The Lord appears, instantly recognizable, yet changed, glorified, appearing almost like Peter, James, and John said he looked on that mount a few months prior. There is no doubt it is the Master; in fact, he bears the horrible marks of the nails on his hands and feet and clearly has the wound from the soldier’s lance, that gaping hole from which the Beloved Disciple witnessed blood and water flowing.

You are so happy to see the Lord. All that you knew, all that he taught you, it is true. He has done it, as he said he would. The Master has conquered death and, as he said to you, he will share this with you. And yet, you are still nervous. He has not spoken as of yet.

Finally, issuing forth from those lips which have the words of everlasting life, the Master speaks. He says not words of anger and correction, words like you would have spoken if you had been betrayed by your closest friends. The Word of Life himself, in his Divine Mercy, simply, clearly, calmly, lovingly says: “Peace be with you.”

The Lord’s gift to us this Pentecost Sunday is the gift of peace. Through the power of the Holy Spirit, the Lord and Giver of Life, that Third Person of the Most Blessed Trinity, who appears to the disciples as tongues of flame, peace is given to us.
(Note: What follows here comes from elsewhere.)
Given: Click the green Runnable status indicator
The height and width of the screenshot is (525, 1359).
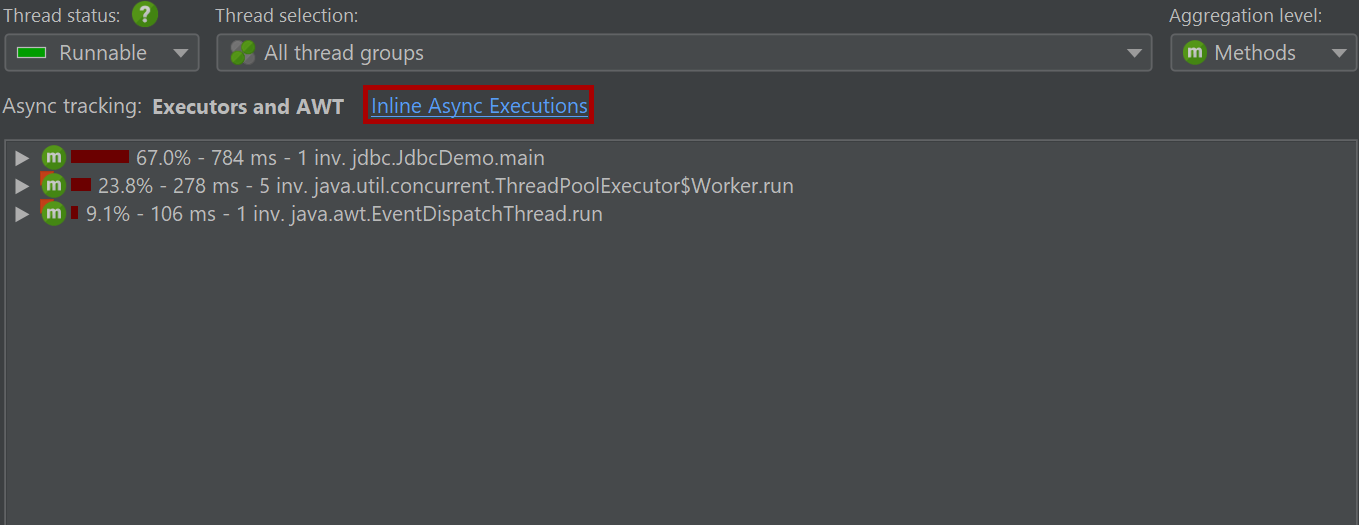Looking at the screenshot, I should coord(32,53).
Peace is not merely the absence of conflict. It is living in the tranquility of order that can only come from the presence of God. Peace is that gift of serenity that only the Lord can give us this Eirene, this shalom.

Many of us are blessed to live in areas that are not war-torn. Many of us, sadly, in our modern age, are not that blessed. But even those who live not under the shadow of violence are conflicted, perhaps externally, but also in many ways internally.
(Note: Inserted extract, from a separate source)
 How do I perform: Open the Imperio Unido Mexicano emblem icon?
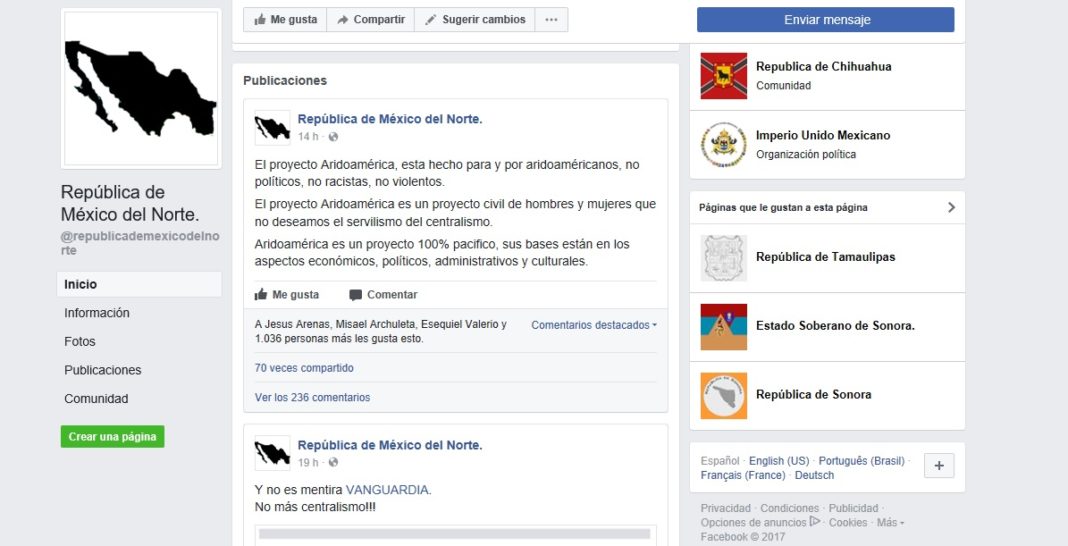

Today, on this Pentecost Sunday, give to the Lord our internal conflicts, that which weights us down. Through the Spirit’s gift of peace, hear the Lord’s words to you personally — “Peace be with you.” As we carry our cross, recognize him right next to you helping you bear the burden. As we suffer on the cross, often of our own making, see him remove the nails and take our place there. As we huddle frightened in the upper room, see the Lord Jesus appear to you, his contemporary disciple — “Peace be with you.” Live in that peace.

Solemnity of the Most Holy Trinity – June 16, 2019

   Readings: Prv 8:22–31 • Ps 8:4–9 • Rom 5:1–5 • Jn 16:12–15

One of the more interesting films of the past twenty years or so, Castaway (2000, directed by Robert Zemeckis), with Tom Hanks, was the story of a man, Chuck Nolan, whose Federal Express freight airplane crashes on a desert island. This modern-day Robinson Crusoe is trapped, stranded on this island, which is somewhere, I think, between where Gilligan was and where the cast of Lost had been.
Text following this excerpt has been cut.